Trends from Community Efforts: A September 2025 survey of 100+ replication studies highlights successes like high-quality CoT data for SFT and simple rewards in RL, but challenges include dataset contamination and RL instability on <32B models. Projects like Open-R1 lead in addressing these.
Getting Started: Most use Hugging Face for weights/datasets and tools like DeepSpeed/vLLM for training/inference. For full reproducibility, start with Open-R1's recipes (e.g., accelerate launch src/open_r1/sft.py on Mixture-of-Thoughts).

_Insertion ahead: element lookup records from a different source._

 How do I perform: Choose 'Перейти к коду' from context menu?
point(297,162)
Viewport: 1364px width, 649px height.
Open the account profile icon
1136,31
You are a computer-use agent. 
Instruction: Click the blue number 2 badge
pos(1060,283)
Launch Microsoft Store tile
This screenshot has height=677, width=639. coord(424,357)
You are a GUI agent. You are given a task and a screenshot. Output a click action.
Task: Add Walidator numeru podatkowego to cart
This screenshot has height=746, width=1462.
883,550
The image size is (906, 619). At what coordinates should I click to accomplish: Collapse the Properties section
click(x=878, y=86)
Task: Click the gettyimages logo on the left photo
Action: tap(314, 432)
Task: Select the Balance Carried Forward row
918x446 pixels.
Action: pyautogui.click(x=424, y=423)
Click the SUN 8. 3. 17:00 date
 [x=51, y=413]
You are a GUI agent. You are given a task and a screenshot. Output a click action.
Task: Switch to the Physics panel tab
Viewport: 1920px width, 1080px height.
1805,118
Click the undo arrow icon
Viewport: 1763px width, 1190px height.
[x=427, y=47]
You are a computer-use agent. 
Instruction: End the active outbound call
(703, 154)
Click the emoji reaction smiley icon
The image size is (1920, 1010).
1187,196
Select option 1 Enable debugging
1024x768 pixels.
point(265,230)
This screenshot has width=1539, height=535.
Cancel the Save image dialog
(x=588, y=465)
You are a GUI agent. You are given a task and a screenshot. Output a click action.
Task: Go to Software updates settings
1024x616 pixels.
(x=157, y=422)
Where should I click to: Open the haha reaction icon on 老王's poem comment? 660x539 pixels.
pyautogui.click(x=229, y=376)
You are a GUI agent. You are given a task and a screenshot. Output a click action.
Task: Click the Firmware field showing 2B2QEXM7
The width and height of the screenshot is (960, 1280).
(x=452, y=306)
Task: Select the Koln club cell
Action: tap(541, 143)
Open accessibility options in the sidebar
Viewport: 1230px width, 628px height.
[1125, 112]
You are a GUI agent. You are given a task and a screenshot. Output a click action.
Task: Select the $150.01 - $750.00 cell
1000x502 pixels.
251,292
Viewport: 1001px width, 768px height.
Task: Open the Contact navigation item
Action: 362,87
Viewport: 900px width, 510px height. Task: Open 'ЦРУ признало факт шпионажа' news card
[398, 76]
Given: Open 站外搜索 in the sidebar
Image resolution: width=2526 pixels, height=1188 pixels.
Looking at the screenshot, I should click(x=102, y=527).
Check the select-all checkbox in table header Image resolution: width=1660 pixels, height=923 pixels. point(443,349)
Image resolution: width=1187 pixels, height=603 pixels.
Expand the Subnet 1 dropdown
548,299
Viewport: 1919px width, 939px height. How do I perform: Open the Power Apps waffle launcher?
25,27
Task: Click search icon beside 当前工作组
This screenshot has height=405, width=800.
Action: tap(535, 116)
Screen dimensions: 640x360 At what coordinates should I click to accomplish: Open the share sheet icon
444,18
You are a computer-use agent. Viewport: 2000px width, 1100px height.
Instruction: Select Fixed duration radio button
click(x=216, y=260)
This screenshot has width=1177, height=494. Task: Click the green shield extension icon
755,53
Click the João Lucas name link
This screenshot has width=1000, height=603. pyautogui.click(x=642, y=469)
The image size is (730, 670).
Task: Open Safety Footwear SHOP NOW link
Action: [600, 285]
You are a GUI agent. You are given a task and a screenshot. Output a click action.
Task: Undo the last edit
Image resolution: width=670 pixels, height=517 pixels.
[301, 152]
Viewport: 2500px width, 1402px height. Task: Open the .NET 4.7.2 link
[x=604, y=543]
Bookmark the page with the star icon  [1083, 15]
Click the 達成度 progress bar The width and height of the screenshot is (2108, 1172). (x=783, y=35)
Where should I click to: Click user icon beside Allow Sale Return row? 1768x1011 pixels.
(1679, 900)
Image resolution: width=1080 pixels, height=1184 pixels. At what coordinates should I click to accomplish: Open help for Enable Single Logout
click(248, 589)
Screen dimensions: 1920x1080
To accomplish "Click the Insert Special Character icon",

Limitations: Smaller reproductions (<7B) struggle with full-scale R1 performance but excel in cost/accessibility. No project yet fully matches the 671B R1 on all benchmarks, but they're closing the gap rapidly.

These projects democratize R1's innovations, enabling anyone to build better reasoning models. If you're focusing on a specific aspect (e.g., agents or low-cost), I recommend Open-R1 for breadth or DeepScaleR for math-focused starts.